Questions:
(1) Answer these from the passage on French lace, one answer to a line:
(a) What kind of lace began to be made at Le Puy about 1760?
(b) What name is given to the reseau of Lille lace?
(c) What thread were the first guipures made with?
(2) Resume the passage on French lace after its last sentence, keeping its tone and manner.

Excerpt to read: Begin

Le Puy-en-Velay has been for over two centuries the centre of the great lace-making district of the Auvergne. A light and open “guipure" was produced very early in the history of bobbin-lace, but in the seventeenth century the staple manufacture seems to have been a rather coarse and inartistic thread-lace, which was employed to trim household linen. Although the industry was carried on on a large scale throughout a big district it does not appear to have been uniformly prosperous, as there is evidence to show that in the first years of the eighteenth century there were many bitter complaints of bad trade and applications for the remission by the Government of export duty, from the lace-makers, who also asked for grants in aid of the unemployed workers. About 1760 the manufacture of Blonde lace was introduced with the result of a prompt improvement in trade, and from this time onwards the lace industry in Velay was a flourishing one; a variety of laces—silk, wool and thread, black, white, and colored—have been produced in the district. Cluny lace, which was recently very popular in England, originated in Le Puy.
Lace was made at Lille at the end of the 16th century. The design is very close to the Flander's one. The ground of Lille lace is fine and transparent with a hexagonal mesh, a reseau known as "fond clair", four sides of which are formed of two twisted threads ; the threads of the remaining two sides being only crossed, not twisted. The edge of Lille lace is invariably almost straight, never markedly waved or scalloped, and the formal patterns are outlined with the thick, flat, shiny thread which English lace-workers call gimp or trolly thread. The reseau is often powdered with little square dots known as points d'esprit. Lille lace survived the Revolution, but in the 19th century its most distinctive features had disappeared, and the patterns of the lace then being made were more or less in the style of the later Mechlin laces.
Mirecourt bobbin-made lace resembles that of Lille or Honiton. Lace has been made in the neighborhood of Mirecourt since the seventeenth century when Mirecourt lace was a French guipure of more delicate texture and varied design than other guipures.The first guipures were made with hempen thread. In the end of the 19th century flowers and sprigs imitating the Brussels patterns were attempted with great success at Mirecourt.

Excerpt to read: End
Listed entries: Begin

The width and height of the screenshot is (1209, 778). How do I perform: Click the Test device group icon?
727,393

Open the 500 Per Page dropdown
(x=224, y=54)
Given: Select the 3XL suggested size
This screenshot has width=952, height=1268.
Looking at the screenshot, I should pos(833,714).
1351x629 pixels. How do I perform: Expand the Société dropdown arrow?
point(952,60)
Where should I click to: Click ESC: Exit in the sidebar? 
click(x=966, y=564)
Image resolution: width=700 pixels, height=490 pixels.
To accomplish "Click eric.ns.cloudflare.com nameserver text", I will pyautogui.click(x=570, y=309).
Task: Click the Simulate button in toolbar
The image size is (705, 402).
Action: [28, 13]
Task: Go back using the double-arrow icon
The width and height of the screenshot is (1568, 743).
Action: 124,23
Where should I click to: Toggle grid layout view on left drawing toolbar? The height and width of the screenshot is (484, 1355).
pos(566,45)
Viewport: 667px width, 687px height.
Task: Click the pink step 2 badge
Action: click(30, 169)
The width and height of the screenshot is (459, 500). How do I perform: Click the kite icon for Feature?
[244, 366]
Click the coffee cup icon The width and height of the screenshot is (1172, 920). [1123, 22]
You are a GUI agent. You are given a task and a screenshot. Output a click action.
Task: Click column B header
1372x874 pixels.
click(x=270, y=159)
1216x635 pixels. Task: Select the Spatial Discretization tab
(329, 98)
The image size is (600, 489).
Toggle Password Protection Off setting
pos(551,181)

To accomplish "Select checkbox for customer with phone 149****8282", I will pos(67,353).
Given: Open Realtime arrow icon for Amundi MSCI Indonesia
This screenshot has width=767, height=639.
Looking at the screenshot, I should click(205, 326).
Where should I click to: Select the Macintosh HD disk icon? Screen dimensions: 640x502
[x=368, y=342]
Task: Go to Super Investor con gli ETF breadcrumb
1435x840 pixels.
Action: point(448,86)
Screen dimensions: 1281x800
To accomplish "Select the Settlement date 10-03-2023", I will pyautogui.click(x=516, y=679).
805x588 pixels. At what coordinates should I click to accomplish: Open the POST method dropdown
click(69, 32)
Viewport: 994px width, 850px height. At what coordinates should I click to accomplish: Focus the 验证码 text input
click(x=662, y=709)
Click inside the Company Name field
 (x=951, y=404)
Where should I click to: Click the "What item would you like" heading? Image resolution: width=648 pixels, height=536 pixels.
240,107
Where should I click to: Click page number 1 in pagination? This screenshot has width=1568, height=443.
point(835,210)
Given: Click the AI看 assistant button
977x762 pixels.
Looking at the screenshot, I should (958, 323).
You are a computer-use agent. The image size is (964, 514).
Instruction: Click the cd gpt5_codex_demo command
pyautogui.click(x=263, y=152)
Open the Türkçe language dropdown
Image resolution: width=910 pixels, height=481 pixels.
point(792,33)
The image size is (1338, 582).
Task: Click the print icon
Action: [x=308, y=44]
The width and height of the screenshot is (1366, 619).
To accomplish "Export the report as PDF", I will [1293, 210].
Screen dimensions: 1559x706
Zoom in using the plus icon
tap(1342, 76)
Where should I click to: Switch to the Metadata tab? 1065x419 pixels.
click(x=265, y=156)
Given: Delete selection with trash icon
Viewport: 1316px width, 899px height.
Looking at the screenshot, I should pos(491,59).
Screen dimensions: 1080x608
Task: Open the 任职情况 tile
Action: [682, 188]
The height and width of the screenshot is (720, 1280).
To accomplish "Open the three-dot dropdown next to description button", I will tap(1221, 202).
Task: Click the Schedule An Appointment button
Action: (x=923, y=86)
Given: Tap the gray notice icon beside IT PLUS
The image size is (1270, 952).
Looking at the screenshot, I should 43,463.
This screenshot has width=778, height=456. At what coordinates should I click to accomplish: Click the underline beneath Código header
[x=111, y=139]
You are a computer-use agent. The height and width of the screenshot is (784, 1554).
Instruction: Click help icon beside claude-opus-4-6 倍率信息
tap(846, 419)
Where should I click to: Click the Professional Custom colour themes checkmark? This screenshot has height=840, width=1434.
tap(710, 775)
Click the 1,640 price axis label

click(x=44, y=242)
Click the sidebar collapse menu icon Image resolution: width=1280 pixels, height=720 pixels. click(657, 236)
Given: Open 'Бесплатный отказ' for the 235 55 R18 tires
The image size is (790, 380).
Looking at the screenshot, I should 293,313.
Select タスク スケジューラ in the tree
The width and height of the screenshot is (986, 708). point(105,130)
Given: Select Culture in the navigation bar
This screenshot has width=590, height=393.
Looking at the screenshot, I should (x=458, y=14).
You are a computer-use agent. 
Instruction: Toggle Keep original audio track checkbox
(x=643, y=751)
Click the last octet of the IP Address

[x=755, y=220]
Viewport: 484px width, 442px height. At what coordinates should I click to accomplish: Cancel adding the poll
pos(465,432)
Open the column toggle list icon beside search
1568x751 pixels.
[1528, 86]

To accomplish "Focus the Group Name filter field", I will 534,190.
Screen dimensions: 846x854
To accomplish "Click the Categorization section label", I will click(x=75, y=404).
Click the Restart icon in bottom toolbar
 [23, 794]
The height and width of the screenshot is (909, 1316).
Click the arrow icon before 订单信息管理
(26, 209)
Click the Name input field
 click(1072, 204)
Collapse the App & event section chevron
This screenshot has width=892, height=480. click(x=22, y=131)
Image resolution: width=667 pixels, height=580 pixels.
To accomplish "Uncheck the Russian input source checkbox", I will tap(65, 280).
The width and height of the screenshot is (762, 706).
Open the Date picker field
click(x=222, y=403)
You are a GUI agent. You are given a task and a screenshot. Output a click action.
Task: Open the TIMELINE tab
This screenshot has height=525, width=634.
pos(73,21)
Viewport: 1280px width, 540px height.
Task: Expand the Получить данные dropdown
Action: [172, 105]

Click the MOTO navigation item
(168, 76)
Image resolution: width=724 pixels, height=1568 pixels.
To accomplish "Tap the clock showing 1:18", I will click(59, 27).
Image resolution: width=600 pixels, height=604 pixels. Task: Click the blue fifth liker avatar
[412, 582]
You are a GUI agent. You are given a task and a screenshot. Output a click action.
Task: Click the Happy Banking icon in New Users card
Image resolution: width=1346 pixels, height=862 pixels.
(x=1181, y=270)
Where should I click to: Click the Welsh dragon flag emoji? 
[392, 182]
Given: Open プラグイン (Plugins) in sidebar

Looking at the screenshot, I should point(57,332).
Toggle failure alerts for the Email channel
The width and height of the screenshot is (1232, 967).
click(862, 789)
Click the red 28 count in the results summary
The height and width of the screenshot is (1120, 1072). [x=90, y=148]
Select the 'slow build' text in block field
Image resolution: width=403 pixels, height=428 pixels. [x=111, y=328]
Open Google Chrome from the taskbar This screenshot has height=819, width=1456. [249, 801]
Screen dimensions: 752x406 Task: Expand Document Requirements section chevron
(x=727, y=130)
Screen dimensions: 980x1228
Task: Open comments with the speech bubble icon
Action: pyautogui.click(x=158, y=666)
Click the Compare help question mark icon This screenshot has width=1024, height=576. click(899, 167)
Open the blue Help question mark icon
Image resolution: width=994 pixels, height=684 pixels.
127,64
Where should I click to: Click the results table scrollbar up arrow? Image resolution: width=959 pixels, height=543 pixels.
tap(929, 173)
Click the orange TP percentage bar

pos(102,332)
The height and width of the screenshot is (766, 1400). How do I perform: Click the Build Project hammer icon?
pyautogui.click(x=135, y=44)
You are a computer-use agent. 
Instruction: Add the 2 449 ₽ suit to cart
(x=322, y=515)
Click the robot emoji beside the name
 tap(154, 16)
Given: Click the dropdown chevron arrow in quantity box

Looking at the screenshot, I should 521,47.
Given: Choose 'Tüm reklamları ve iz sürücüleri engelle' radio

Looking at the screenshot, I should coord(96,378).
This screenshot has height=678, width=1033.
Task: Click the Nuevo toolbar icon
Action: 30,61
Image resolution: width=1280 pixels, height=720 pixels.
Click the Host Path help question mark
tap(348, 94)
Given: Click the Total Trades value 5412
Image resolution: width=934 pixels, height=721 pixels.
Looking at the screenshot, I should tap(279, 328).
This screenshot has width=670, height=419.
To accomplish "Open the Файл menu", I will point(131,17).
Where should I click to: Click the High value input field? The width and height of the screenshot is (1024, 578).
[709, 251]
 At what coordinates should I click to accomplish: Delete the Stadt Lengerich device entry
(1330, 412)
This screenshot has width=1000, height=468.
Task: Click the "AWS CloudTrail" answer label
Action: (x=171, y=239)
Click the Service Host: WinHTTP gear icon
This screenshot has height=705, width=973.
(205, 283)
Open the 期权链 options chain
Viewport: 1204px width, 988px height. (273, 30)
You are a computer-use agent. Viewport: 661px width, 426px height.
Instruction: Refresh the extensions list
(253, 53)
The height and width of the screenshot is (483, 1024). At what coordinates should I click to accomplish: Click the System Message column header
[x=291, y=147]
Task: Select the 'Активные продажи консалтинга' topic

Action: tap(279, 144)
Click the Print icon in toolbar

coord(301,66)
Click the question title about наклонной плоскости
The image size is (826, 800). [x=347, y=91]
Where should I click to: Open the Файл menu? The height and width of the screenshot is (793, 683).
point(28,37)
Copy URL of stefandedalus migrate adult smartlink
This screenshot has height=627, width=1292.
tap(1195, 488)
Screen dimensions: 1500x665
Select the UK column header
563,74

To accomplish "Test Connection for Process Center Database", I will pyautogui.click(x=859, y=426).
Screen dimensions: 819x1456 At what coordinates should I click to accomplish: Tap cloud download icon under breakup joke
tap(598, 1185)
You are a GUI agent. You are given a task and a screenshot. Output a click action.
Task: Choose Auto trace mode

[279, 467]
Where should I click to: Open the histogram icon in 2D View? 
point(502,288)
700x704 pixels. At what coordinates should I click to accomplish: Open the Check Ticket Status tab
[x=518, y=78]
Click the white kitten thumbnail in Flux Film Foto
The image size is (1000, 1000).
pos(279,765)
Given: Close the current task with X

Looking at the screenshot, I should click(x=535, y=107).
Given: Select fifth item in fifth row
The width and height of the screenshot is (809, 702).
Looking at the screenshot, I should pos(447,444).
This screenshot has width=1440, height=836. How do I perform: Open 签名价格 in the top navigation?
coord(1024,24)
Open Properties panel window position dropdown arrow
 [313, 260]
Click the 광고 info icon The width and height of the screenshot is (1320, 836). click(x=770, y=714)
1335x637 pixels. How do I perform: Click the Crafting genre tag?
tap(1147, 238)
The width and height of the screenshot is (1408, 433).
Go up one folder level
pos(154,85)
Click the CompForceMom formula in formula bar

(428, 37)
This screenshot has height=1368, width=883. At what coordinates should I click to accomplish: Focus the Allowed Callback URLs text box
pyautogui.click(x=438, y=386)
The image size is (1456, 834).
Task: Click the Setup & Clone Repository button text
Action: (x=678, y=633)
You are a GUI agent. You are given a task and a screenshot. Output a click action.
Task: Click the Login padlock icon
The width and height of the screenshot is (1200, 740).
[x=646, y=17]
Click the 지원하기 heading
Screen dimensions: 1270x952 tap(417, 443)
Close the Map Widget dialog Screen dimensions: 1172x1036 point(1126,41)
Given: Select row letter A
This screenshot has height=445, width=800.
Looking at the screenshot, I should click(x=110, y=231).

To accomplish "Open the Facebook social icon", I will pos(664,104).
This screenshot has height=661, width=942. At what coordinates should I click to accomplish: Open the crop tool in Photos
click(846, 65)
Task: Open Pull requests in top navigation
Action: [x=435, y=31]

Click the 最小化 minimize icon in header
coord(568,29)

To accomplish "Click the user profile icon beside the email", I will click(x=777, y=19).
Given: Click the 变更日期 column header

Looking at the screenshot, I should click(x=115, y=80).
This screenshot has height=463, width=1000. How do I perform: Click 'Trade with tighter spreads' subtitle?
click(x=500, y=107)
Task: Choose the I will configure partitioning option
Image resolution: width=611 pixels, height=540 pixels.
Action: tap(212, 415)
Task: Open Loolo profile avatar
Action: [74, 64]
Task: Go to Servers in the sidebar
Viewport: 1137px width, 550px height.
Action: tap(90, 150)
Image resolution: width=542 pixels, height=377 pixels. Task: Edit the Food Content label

Listed entries: End

Answers for the exercise:
(1)
(a) Blonde lace
(b) "Fond clair"
(c) Hempen thread

(2)
The finest of all French bobbin-laces, the world-famed Valenciennes was first made at the town which gave it its name, towards the end of the reign of Louis XIV. It originated apparently at Le Quesnoy, a town which was one of the lace centers under Colbert's ordinance of 1665, but where a lace manufacture of some kind had been established by a colony of Antwerp workers. For the second part of the 18th century Valenciennes lace was the rage in France. Any woman would save for years to purchase her favorite lace to adorn her cap! With the French revolution the manufacture of the lace in Valenciennes ceased. Valenciennes lace was then made elsewhere.
The most noteworthy characteristics of early Valenciennes lace, are the flowing scrolls and graceful lower motifs of the design, and the mixed reseaux, two, or even three, being introduced into a single example of lace closely intermingled with the pattern.
Of these various reseaux, by far the most effective is the fond de neige, ceil de perdrix or snowflake ground, similar to that of Argentella lace, but, of course, worked with bobbins instead of with the needle, in which each of the irregular, spidery meshes has a dot within it.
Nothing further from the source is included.